Si tout va bien (échographie cardiaque NORMALE)...Tout ira bien heureusement, rassurez vous. Il n'y a pas de "bombe à retardement" sauf le risque EXCEPTIONNEL de développer une hypertension artérielle pulmonaire qui ne justifie pas d'une surveillance particulière.

Vous pouvez porter plainte naturellement avec l'aide d'un avocat (éventuellement appuyé par une association) au civil ou au pénal, renseignez vous bien sur ce que cela implique ou signifie. Parallèlement, préparez votre dossier pour le confier à l'Office National d'Indemnisation des Accidents Médicaux (ONIAM) dès que le fonds d'indemnisation est opérationnel.

La radio pulmonaire ne permet pas de déceler des complications du Mediator®, c'est une échographie cardiaque qui peut dépister un ennui éventuel. Mais pour la "boule" décrite il faut absolument demander l'avis spécialisé d'un pneumologue.

Les médicaments sont prescrits pour des effets bénéfiques sur certaines maladies qui ont été observés grâce à des études cliniques. Mais ce sont des substances ACTIVES qui peuvent avoir des effets secondaires. Il vaut mieux connaître le listing de ces effets secondaires (qui heureusement surviennent rarement sinon on ne laisserait pas le médicament commercialisé) pour les signaler au médecin traitant. Si on pense ne pas supporter un médicament, il faut consulter pour savoir s'il faut changer de traitement. Quelquefois le bénéfice est très important et supérieur à la gêne occasionnée. il faut bien s'informer pour mieux se soigner !

Tous les patients pris en charge par la Caisse Nationale d'Assurance Maladie (CNAM) sont susceptibles d'avoir été recensés dans l'étude sur le Mediator® (qui concernaient les patients traités par Mediator® et/ou diabétiques traités en 2006)

Pratiquement tous les patients exposés au Médiator® depuis 2006 ont reçu une lettre des pouvoirs publics les prévenant du risque de complications et les incitant à se faire examiner. Mais les archives de la CNAM sont effacées avant cette date.

Plusieurs façons : se renseigner auprès d'un avocat, d'une association de victimes, il y en a beaucoup à présent. Prendre son temps, bien constituer son dossier (examens médicaux, échographie cardiaque, certificat ou vieilles ordonnances etc.) avant de se lancer.

Vous voulez dire une échographie cardiaque ? Si celle ci est normale, ce n'est pas la peine de refaire l'examen. Si il existe des anomalies... suivre les conseils du cardiologue.

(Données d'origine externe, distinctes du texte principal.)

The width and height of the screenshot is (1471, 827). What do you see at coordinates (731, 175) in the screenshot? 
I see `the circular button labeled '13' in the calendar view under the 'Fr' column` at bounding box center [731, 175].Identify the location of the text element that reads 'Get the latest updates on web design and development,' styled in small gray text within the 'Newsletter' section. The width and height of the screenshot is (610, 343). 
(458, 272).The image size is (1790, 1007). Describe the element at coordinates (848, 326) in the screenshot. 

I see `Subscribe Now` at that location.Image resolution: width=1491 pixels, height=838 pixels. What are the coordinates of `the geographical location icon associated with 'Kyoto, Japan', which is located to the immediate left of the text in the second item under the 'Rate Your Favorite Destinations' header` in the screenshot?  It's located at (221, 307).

Le laboratoire Servier est français et son chiffre d'affaire pour le Médiator® se faisait essentiellement en France. Vous en concluez ce que vous voulez, mais beaucoup d'enquêtes de journalistes pointent une suspicion de pressions et de réseaux d'influence pour expliquer un tel retard. Ce sera à la justice de trancher.

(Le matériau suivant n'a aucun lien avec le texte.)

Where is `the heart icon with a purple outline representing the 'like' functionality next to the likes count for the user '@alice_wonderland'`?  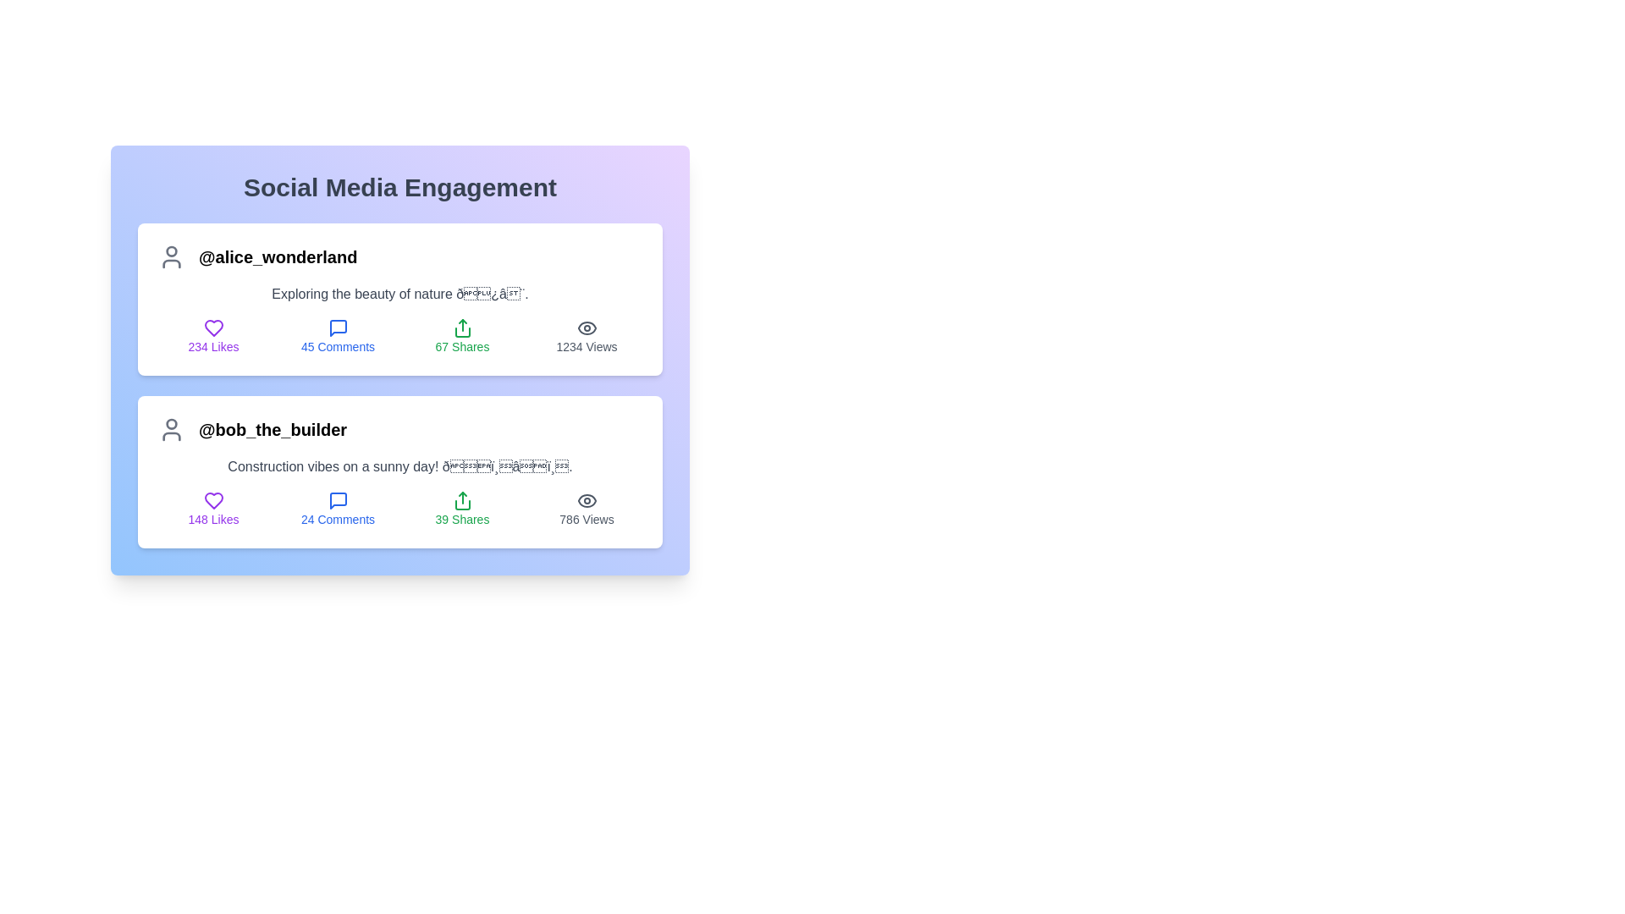 the heart icon with a purple outline representing the 'like' functionality next to the likes count for the user '@alice_wonderland' is located at coordinates (212, 328).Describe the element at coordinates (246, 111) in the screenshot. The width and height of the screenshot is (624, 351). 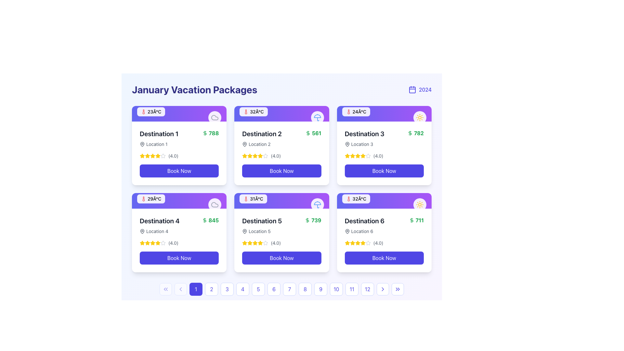
I see `the red thermometer icon located in the top left corner of the card labeled 'Destination 2', positioned to the left of the temperature label '32°C'` at that location.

Vous devez insister pour que soit effectuée une échographie cardiaque. Dans ce contexte de dépistage avec le Mediator®, elle est entièrement prise en charge par la CNAM.

Privilégiez le dialogue, poli mais ferme....

 La CPAM a des bases anonymisées et ne peut contacter de façon ciblée des victimes supposées. Il faut donc récupérer les documents médicaux en adressant un courrier (avec AR) à la direction de l'hôpital qui a suivi et traité votre papa.

Si vous avez une scintigraphie anormale, cela est sans doute lié à un problème de coronaires sans lien avec le Mediator®. Je ne suis pas cardiologue mais "mediatorologue" !! Suivez donc l'avis de votre cardiologue.

Il n'est jamais trop tard pour bien faire... mais je comprends que cela vous fasse sourire.....

Dans la réforme en cours d'élaboration, on prévoit un renforcement de la circulation de ce type d'informations entre les pays européens... Souhaitons que tout cela se mette vite et bien en oeuvre.